Forward to my shopping cart!

P.S.(I scored a 71 on The greatest ever 80s’ Tunes Test, largely because I don’t remember many lead singers. But I refuse to post their results as I’m sick of OKCupid!’s horrid output code invalidating my site!)

Gosh dern special editions

So Sin City hit shelves today. As you may recall, the movie floored me in theaters, which makes this purchase a no brainer, right? *ERNT* WRONG! (What the heck is ernt? I was trying to make a buzzer sound that was a tad more alarmish, but that just looks stupid)

Wait, where was I? Oh that’s right, I was thinking of ranting about the way studios try to screw us with all of these double releases and “bonus” materials and random third discs that pop up. You see, I know something more is in the works for Sin City. I don’t think there’s been anything official, but Rodriguez and Miller talked about all of the extra footage they have and how much they want to do something with it that you know this single-disc version just ain’t gonna cut it. And the powers that be sit on these announcements regularly, because they know schmucks like me will end up plunking down the money for the way cool version of Hellboy or at least the director’s cut even though I already own the initial special edition release. Why didn’t I just wait for he better versions? Because they didn’t announce them until after he first one hit shelves and my wallet – and I was foolish enough to believe that “TWO DISC SPECIAL EDITION” meant something.

And now they’re getting me with CDs, too. Today I excitedly noticed a new Killers album at Best Buy. But upon closer inspection it turned out to be a re-release “Limited Edition” version with 3 new tracks. But I’m still wearing out my fist copy, why should I be buying another?!?! It’s not like Ben Folds Five’s recent remaster of Whatever and Ever Amen – that’s seven years after the fact and finally got me a good copy of the Japanese version of “Song for the Dumped”! The re-release was downright essential.

But this crappy attitude by the studios left me with a barren edition of The Princess Bride after nearly 3 years of delays only to miss out on the 2-disc edition shipped a few months later. I knew there would be a big special boxset of The Matrix Trilogy (which I still haven’t purchased), so I didn’t bother with the sequels as they came out – but we shouldn’t have to guess at these things.

Please, just tell me beforehand when you’ll be releasing even better super-duper extra-special flavor editions, because I’m just too darn stupid to figure it out myself and my bank account (and shelving space) hates me for it.

P.S.(I didn’t even get into how much it pisses me off when studios release box sets AFTER I buy the individual DVDs!)
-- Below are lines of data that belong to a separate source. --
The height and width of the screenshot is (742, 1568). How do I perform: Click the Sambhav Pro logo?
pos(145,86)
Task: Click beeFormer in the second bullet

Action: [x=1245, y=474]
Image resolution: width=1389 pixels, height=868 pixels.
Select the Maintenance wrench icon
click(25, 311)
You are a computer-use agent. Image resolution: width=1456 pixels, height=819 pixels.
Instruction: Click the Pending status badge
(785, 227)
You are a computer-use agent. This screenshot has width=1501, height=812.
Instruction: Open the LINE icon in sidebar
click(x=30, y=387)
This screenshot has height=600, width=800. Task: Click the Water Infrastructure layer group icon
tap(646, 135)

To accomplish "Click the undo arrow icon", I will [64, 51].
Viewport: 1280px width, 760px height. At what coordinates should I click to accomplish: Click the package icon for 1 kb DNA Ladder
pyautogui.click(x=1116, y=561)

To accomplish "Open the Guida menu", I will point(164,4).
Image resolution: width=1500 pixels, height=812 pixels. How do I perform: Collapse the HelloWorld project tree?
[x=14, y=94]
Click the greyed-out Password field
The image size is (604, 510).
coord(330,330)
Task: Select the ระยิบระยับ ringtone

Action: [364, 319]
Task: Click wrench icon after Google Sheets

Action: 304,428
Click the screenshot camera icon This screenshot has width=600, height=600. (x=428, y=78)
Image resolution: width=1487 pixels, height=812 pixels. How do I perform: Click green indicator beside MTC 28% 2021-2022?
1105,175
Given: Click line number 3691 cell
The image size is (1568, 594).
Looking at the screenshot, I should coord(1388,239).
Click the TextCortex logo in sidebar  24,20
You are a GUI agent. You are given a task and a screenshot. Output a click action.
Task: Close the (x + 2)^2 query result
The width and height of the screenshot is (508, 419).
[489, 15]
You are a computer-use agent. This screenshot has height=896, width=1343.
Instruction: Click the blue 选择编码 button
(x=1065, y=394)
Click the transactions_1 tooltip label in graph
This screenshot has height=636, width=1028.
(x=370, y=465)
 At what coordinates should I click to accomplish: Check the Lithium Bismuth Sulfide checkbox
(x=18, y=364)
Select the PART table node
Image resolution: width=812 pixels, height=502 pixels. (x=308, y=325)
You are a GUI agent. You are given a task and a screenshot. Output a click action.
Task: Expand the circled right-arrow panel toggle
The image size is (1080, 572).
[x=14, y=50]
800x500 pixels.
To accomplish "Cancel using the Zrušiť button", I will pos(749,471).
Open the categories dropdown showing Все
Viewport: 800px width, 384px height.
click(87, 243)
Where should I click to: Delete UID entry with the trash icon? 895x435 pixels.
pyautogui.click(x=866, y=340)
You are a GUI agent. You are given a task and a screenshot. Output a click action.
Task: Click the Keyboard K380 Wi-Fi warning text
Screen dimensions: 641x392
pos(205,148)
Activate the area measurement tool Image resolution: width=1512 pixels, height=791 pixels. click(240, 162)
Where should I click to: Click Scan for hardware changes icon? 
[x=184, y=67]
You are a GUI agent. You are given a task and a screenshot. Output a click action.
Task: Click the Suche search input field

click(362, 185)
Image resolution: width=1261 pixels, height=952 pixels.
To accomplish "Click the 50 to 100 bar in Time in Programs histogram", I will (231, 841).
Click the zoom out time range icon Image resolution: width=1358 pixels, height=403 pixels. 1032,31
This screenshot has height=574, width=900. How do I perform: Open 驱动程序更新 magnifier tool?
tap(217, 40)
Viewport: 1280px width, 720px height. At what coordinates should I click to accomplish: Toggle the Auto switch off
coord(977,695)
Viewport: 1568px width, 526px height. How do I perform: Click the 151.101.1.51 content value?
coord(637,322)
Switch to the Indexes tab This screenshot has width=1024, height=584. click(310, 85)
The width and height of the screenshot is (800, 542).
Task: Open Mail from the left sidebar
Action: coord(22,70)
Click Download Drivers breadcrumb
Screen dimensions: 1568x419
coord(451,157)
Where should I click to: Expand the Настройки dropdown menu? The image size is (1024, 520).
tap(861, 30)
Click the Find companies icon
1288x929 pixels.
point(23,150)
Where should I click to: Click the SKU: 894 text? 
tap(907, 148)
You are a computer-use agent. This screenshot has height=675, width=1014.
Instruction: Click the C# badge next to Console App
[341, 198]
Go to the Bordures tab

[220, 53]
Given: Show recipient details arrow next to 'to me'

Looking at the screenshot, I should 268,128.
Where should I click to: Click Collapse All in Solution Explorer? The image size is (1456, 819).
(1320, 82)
They didn’t not withhold disapproval

Can I get a shout out for the crazy guys over at the FDA?!?! Them slick mofos finally got their shiznit together and approved Unigene’s first drug in the US (for those of you not following, I work for Unigene). I won’t go into how long of a process this has been or the frustration of this last leg of waiting because… well, because, quite frankly, I’ve got no clue what I can and can’t say – a quick HOLLA to all those nasty NDAs in the hizzouse!

!@(fdabubbley.jpg popimg: “The Levys pop out the bubbley for our celebration”) Much celebration was enjoyed on Friday, with the champagne flowing effortlessly (out of the bottles and down our throats). It’s quite a feeling to have been apart of this, even if I’m just the IT guy an have only been apart of it for 2 years. Hey, at least I can mooch off someone’s accomplishments around here.

Here’s hoping for insane earnings on the stock over the next few days – I’ve got a wedding to (partially) pay for next year! At leat cover the honeymoon, alright?

I’d also like to take this moment to recommend enjoying the (semi)new look of Unigene’s website. It’s a definite improvement over the filler I had up there for the last year or so, and we won’t even get into the previous look. Amazing what happens when you have real designers do the work instead of a very tired sys admin! With the approval, even more will be going on the site in the coming months. Suddenly it’s very good to be where I am.

P.S.(The reason for the goofy title is the actual fax from the FDA uses wording to the effect of “We have chosen not to withhold approval.” Gee, thanks for th overwhelming confidence there.)